By the end of the race, I figured I had about 30 seconds of jogging-energy left in me, which I wanted to save for the absolute very end. As I got closer to the finishing chute (which was ENORMOUSLY long) I saw the Axis of Nice waiting for me. (They had to wait a long time for me to come in, so I can't really call them Evil this time.) Normally when you see your friends, you puff up your chest and pick up the pace. Nope. Didn't care. I just kept on walking. Race to finish, not for time. They had a camera out and demanded that I run for the photo, so I obliged. Gerald started jogging alongside me for a bit, and I jokingly said "you really think you can keep up?" and broke into a super-fast sprint. OK, it was probably 4 mph as opposed to my previous 3 mph, but it sure felt fast at the time. Big mistake. In about 5 seconds I burned out all the energy I had, and I still had to make it down the final chute. I had to throw it down a few gears, but I did cross the finish line with a jog. 20 minutes before the cut-off time.

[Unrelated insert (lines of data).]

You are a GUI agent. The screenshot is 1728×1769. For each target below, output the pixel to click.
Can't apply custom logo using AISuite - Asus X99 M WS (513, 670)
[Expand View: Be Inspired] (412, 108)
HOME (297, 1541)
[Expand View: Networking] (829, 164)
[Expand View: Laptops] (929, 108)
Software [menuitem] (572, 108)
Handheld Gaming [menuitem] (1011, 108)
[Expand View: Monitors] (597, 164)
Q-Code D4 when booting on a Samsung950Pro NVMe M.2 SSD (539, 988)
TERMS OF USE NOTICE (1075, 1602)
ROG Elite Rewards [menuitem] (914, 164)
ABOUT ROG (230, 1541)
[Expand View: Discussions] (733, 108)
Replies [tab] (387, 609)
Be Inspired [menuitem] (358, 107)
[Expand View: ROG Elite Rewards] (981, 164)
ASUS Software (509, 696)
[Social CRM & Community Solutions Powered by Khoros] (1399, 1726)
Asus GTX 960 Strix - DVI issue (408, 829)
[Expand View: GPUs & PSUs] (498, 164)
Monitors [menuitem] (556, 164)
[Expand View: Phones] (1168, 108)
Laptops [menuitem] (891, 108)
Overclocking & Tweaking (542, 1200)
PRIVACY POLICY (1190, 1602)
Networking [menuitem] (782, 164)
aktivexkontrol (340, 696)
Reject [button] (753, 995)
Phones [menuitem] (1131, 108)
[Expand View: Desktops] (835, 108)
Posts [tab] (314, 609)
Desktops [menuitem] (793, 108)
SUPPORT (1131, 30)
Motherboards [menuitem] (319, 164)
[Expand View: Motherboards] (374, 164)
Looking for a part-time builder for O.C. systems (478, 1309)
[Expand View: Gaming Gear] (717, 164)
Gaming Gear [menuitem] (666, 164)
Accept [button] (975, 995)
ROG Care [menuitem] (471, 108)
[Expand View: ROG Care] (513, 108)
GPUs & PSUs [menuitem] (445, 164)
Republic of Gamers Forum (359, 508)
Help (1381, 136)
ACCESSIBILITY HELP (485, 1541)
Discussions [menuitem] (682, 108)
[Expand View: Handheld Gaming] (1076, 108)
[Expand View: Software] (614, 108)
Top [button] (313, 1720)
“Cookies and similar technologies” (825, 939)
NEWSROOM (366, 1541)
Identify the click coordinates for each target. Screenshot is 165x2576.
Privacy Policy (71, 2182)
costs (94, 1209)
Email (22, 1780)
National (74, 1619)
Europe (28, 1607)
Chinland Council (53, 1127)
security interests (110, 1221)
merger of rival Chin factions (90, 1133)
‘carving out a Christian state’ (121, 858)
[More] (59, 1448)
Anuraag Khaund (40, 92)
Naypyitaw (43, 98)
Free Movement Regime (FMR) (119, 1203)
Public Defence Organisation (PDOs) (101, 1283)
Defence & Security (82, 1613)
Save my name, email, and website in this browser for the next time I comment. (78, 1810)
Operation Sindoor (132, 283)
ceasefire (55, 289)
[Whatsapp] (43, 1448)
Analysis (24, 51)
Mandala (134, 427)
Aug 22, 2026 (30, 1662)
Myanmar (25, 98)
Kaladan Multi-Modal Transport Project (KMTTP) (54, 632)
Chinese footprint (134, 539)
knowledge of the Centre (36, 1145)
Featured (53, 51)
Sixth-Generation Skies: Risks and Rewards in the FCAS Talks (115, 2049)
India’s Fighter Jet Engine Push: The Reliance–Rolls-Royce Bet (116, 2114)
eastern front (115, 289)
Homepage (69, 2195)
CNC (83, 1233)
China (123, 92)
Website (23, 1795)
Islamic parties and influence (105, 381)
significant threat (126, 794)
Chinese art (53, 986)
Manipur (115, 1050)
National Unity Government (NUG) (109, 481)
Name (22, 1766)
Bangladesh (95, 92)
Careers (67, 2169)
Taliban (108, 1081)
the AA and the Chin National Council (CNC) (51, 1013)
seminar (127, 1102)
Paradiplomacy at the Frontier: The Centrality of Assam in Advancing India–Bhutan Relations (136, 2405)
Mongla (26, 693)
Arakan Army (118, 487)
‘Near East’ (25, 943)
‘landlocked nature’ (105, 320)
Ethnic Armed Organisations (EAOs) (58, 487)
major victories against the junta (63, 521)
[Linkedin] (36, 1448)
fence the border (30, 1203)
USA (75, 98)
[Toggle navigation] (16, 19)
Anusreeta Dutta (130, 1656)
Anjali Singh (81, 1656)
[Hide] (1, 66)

Overall I placed 1834 out of 1855 finishers. Which I should point out is ahead of all the people who didn't finish at all. I don't care about my time or placing, I just wish I had a stronger run. Had I been 30 minutes slower on the bike and faster of the run I would have been fine with that. I'm not proud of how I did the run. But you know what? I wear the exact same Wildflower Long Course Finisher's Medal as the guy who did it in 4:37. And I think that's pretty cool.